[Pixel coordinate grounding data]
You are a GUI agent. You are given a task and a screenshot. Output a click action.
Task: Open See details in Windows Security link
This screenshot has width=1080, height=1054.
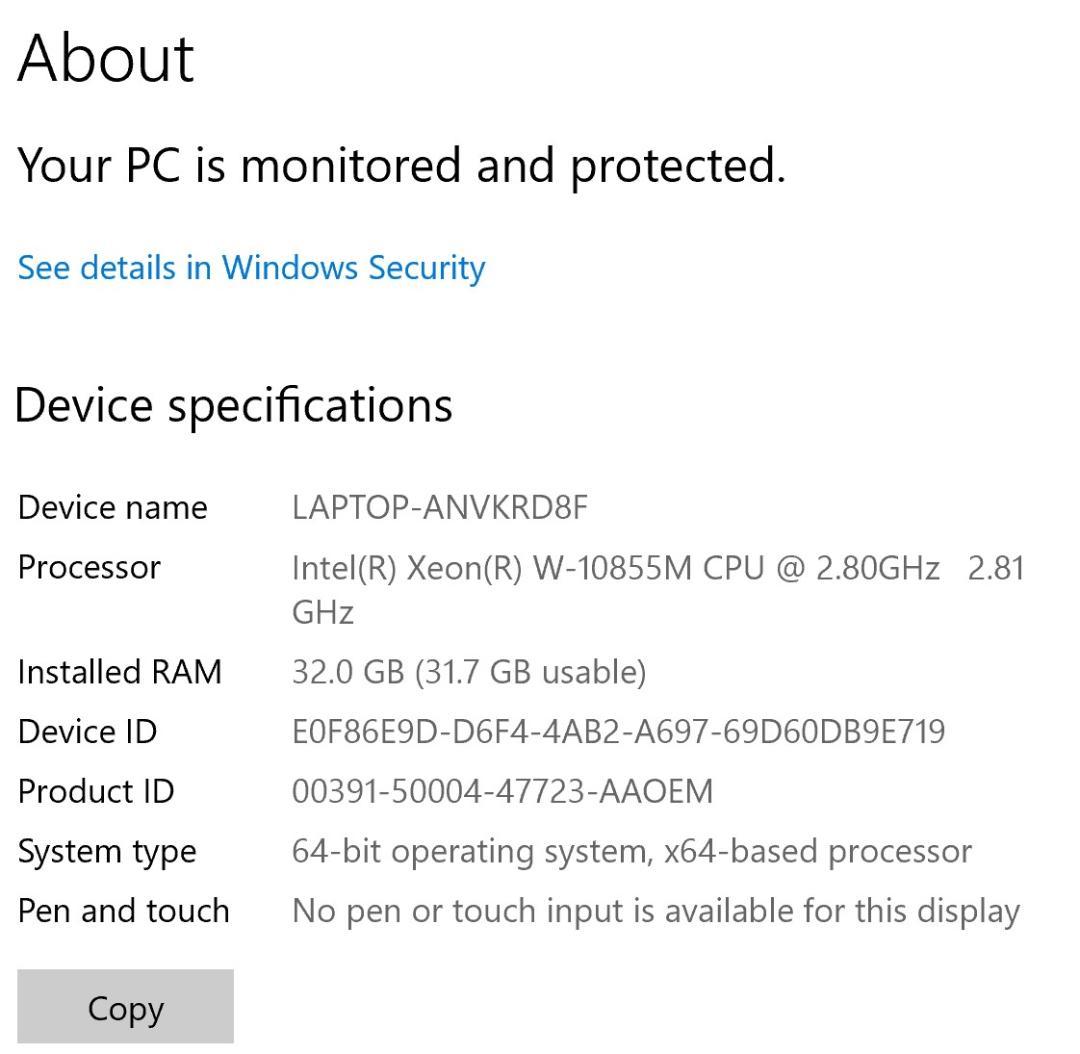pyautogui.click(x=250, y=267)
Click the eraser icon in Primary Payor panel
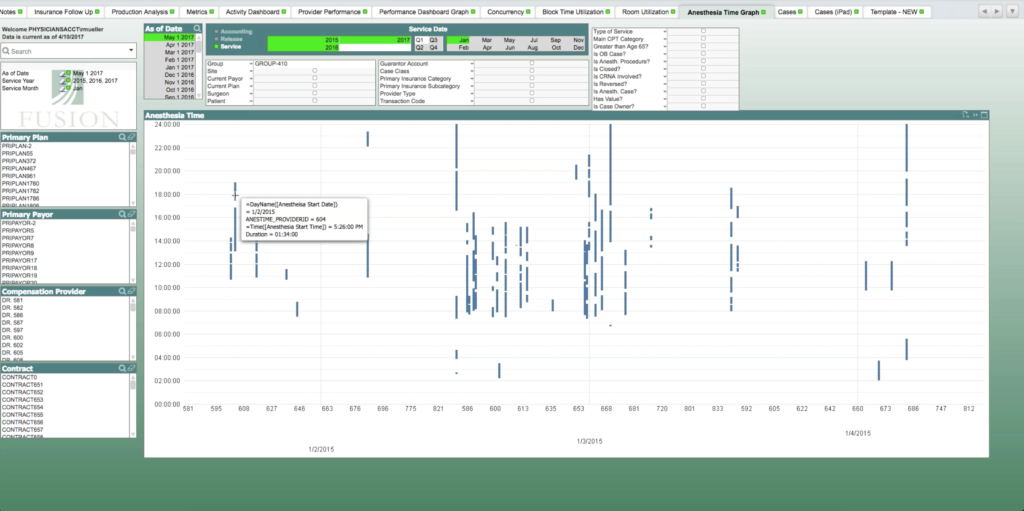This screenshot has width=1024, height=511. point(130,214)
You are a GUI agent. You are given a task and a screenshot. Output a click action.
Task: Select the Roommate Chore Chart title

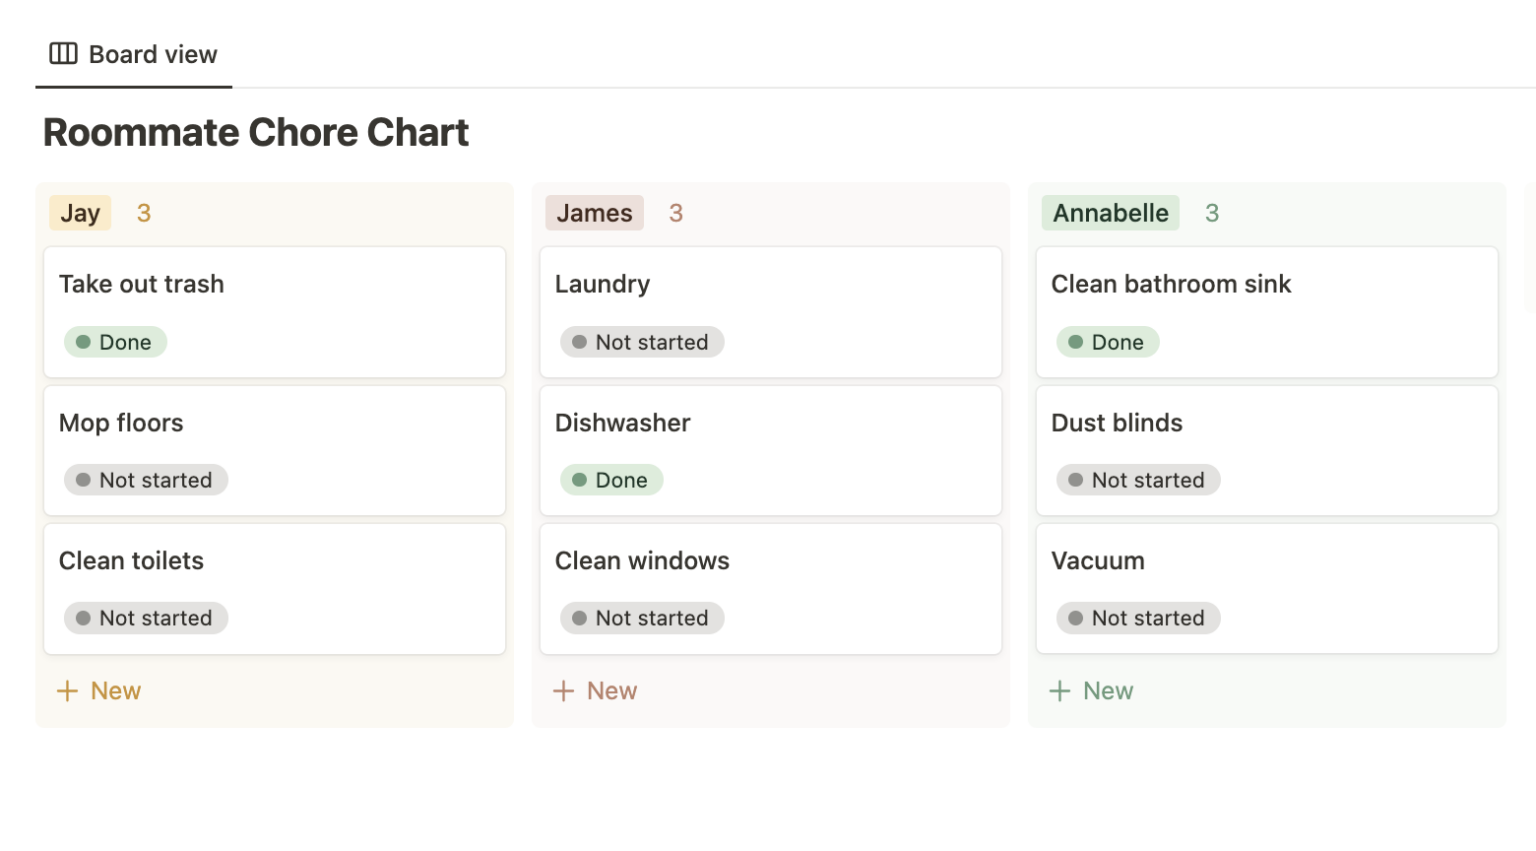tap(255, 132)
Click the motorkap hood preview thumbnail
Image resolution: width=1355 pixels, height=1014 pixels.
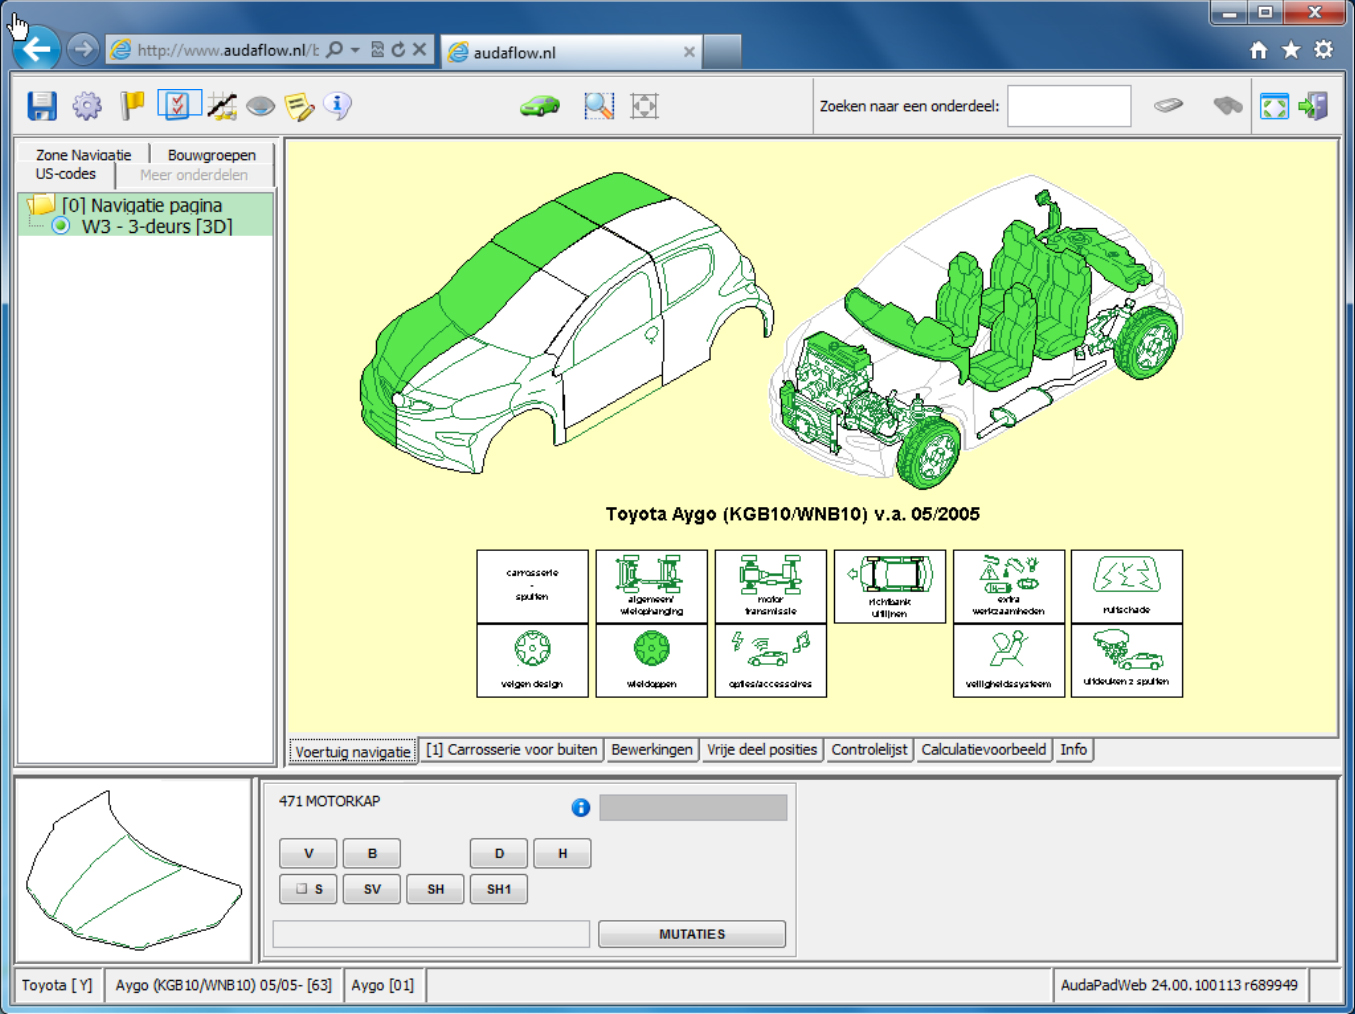click(x=133, y=870)
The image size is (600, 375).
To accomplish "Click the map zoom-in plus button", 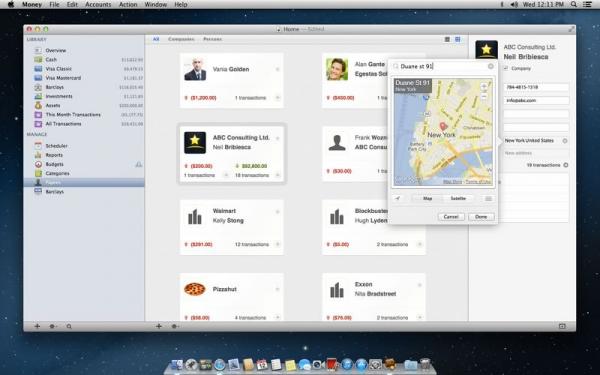I will 484,86.
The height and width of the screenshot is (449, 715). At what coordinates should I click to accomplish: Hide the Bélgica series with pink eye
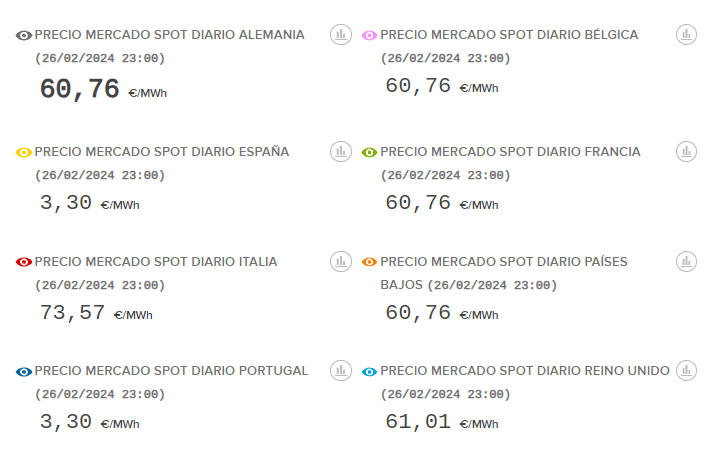370,36
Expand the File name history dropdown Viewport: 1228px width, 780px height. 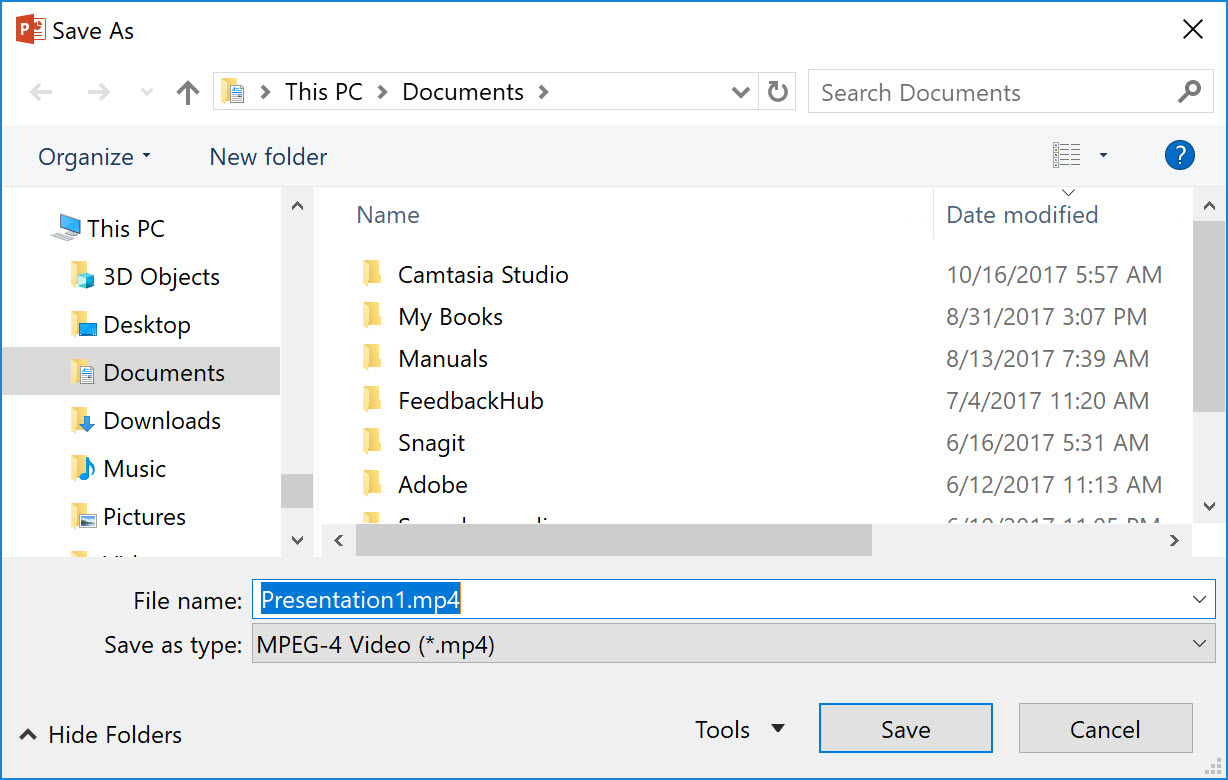1201,599
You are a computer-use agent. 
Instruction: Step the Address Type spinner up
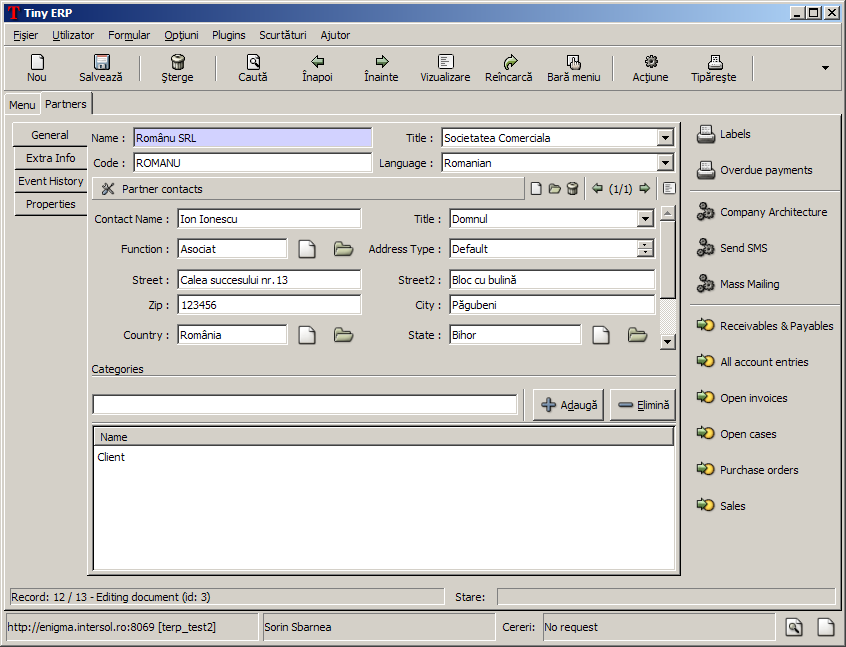(x=645, y=244)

* _DESCRIPTION OF THE TASK_
In the entries above, find the line that contains "The image size is (600, 375).", then repeat exactly every line from the first one through that line, with no pictures.

* _TASK RESPONSE_
You are a GUI agent. You are given a task and a screenshot. Output a click action.
Task: Open See details in Windows Security link
This screenshot has width=1080, height=1054.
pyautogui.click(x=250, y=267)
Click the eraser icon in Primary Payor panel
This screenshot has width=1024, height=511. point(130,214)
You are a GUI agent. You are given a task and a screenshot. Output a click action.
Task: Select the Roommate Chore Chart title

tap(255, 132)
Click the motorkap hood preview thumbnail
Image resolution: width=1355 pixels, height=1014 pixels.
click(x=133, y=870)
The image size is (600, 375).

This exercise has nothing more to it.